Understanding these codes puts you in control. They give you a clear framework for billing RTM in a way that’s both accurate and compliant.

  • 98975 – Covers the initial setup of the RTM device and teaching your patient how to use it. Bill this once at the start of care.
  • 98976 – For respiratory monitoring. Requires patients to use the device for at least 16 days in a 30-day billing cycle.
  • 98977 – For musculoskeletal monitoring. Requires patients to use the device for at least 16 days in a 30-day billing cycle.
  • 98980 – For the first 20 minutes you spend in treatment management during a 30-day cycle (e.g., reviewing data, telehealth check-ins).
  • 98981 – Additional treatment management time beyond the first 20 minutes, billed in 20-minute increments.

 

Example – RTM billing in action

To give you a practical idea of how this would work, imagine you’re treating a 65-year-old patient recovering from hip replacement surgery. Using RTM, you equip them with an app that tracks how they’re doing with their HEP while they recover at home. Here’s how billing could look:

  1. Setup and training (98975): You help the patient install and understand how to use the app. You bill 98975 for this one-time setup.
  2. Monitoring progress (98977): Over the next month, the patient logs their exercises using the app, surpassing the 16-day minimum requirement for remote monitoring. You bill 98977.
  3. Communicating and adjusting (98980 & 98981): Across that same month, you review their app data and spend 40 minutes total between telehealth check-ins and feedback. You bill 98980 for the first 20 minutes and 98981 for the second.

 

This approach ensures your patient feels guided and supported—and you are fairly reimbursed for the care you provide.

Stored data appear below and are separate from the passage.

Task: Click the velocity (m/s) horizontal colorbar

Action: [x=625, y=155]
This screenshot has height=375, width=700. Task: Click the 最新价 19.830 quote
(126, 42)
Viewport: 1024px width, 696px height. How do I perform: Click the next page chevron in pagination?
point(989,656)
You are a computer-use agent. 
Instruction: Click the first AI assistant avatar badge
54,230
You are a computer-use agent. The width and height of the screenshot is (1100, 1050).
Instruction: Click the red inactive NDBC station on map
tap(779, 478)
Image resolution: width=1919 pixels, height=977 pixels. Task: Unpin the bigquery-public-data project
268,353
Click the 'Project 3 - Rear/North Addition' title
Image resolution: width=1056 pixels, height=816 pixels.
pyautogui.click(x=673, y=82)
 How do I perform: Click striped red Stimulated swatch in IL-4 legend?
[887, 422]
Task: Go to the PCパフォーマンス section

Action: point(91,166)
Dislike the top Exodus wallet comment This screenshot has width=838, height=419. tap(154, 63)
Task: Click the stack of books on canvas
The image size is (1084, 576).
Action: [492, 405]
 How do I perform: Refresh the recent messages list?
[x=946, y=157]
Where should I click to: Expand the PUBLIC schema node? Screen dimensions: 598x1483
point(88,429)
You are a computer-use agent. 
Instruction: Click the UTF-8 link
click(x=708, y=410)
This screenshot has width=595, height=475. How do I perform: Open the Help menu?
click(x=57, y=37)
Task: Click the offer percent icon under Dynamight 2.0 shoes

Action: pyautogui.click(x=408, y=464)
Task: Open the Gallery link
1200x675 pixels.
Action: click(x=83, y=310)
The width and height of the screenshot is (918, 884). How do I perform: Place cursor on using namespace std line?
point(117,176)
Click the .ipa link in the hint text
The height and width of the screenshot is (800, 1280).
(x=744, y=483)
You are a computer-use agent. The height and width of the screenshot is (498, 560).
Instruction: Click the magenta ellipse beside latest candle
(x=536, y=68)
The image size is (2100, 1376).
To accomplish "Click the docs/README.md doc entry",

Fusion, now recognized as one of G2’s top healthcare software solutions, has recently expanded its therapy suite to support any physical, occupational, and speech therapy practice – including practices serving pediatric, adult, and geriatric patients. Learn more.

Scaling RTM in your practice

So now that you’re more confident in your practice’s ability to bill for RTM, you might be asking yourself how to actually get started. Adding RTM to your practice doesn’t have to be overwhelming. With the right approach, you can scale in a way that feels natural and manageable for your team and patients.

  1. Start small
    Begin by piloting RTM with a handful of patients. Choose those who are motivated and likely to engage well with technology.
  2. Get comfortable with the tools
    Train your staff to use the platform confidently. Make sure everyone understands both the clinical aspects (like analyzing patient data) and the practical side (like billing accurately).
  3. Empower your patients
    Help patients understand how RTM enhances their recovery. Show them step-by-step how to use the technology and explain the benefit of monitoring their progress in real-time.
  4. Streamline and delegate
    Assign roles within your clinic—such as who will oversee onboarding versus monitoring—and organize your workflow to keep things running smoothly.
  5. Check, optimize, and repeat
    Regularly review your processes. Are patients staying engaged? Are you meeting billing requirements? Identify areas for improvement and fine-tune over time.

 

Take the next step

RTM empowers you to provide better care for your patients while strengthening your practice. With thoughtful implementation, you’ll feel confident navigating its billing process, leveraging its tools, and scaling it to support your clinic’s growth.

Today, you can bill for these services within Fusion if you have a standing RTM program. Shipping in the second half of 2025, Fusion is introducing an integrated RTM program that will seamlessly connect to our patient portal and documentation functionality.

Now’s the time to move forward with confidence. By integrating RTM into your practice, you’re not just staying ahead of the curve—you’re actively shaping the future of rehabilitative care.